- _Document text_
........

Final equestrian preparations for Tokyo Olympics are well under way *H&H Plus*

  • Preparations for the Tokyo Olympics and Paralympics were covered during the FEI Sport Forum this week. H&H was in the session, and finds out what is on the cards for federations, riders, support personnel and spectators

    FINAL preparations are full steam ahead for the postponed Tokyo Olympic and Paralympic Games as organisers and national federations negotiate the continued challenges posed by the pandemic.

    The update came during the 2021 FEI Sport Forum (1–2 June) and included news on physical changes to the event sites since the 2019 test event, horse travel arrangements and contingency plans to delay competition in the case of extreme weather. There was also news on the latest Covid protocols, with questions remaining over certain logistics.

    “The final warm-up has been installed, additional spectator seating added and the gallops footing [at Bajikoen Equestrian Park], which many commented on perhaps not being quite up to the standard expected during the test event, has been re-laid,” said FEI director of games operations Tim Hadaway.

    “The seating is temporary and will be removed post-Games as the equestrian park reverts to its legacy mode, as a Japan Racing Authority training venue and hopefully state-of-the-art competition venue for many accredited equestrian competitions to come.”

    Mr Hadaway added that the cross-country course at Sea Forest has been shortened, which means there is now a new start area.

    “A second [stabling] tent … and additional cooling facilities have been put in place, not only by the stables, in the warm-up area, but also crucially up by the cross-country finish,” he said, adding that the warm-up has also been extended with a new sand arena.

    There is also a built-in 24-hour “contingency period” following the scheduled competition times to allow for any postponement, such as extreme weather.

    Mr Hadaway explained we are now within the 60-day period ahead of the Games, so horses’ movements are somewhat restricted and must be recorded prior to entering pre-export quarantine. Horses from each discipline will enter quarantine at the same time; this will be in Aachen for most.

........

- _Exercise aim_
Answer from the Tokyo preparations article:
1. What was re-laid at Bajikoen Equestrian Park?
2. How long is the contingency period after the scheduled competition times?
3. Where will most horses enter pre-export quarantine?
The listing comes from an unrelated source.

- _The data_

........

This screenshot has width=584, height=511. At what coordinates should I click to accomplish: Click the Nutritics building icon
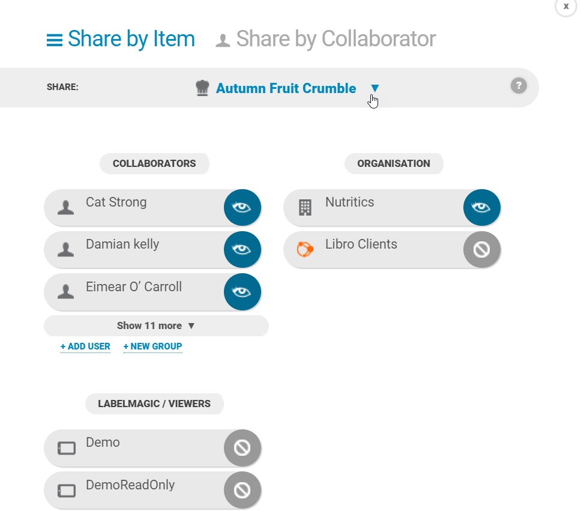[305, 208]
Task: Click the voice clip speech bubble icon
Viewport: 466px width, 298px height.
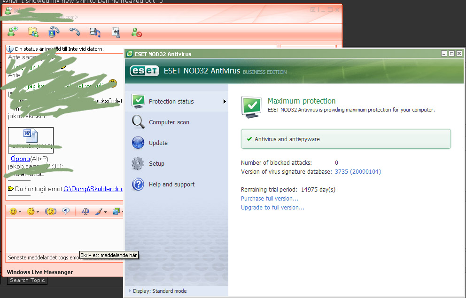Action: [66, 212]
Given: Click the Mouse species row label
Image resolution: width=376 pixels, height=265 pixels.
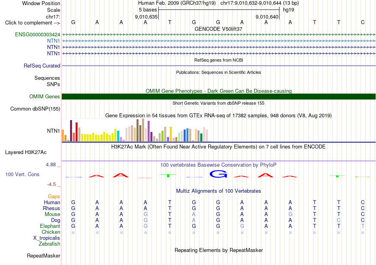Looking at the screenshot, I should click(x=52, y=214).
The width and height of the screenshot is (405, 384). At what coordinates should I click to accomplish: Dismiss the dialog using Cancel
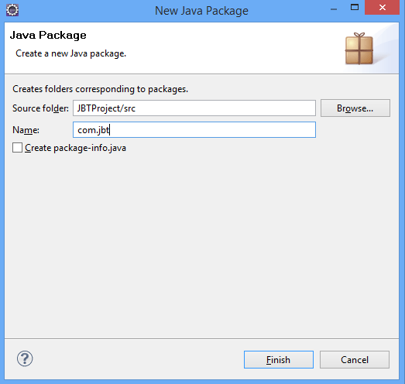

........

- _Result below_
1. The gallops footing.
2. 24 hours.
3. Aachen.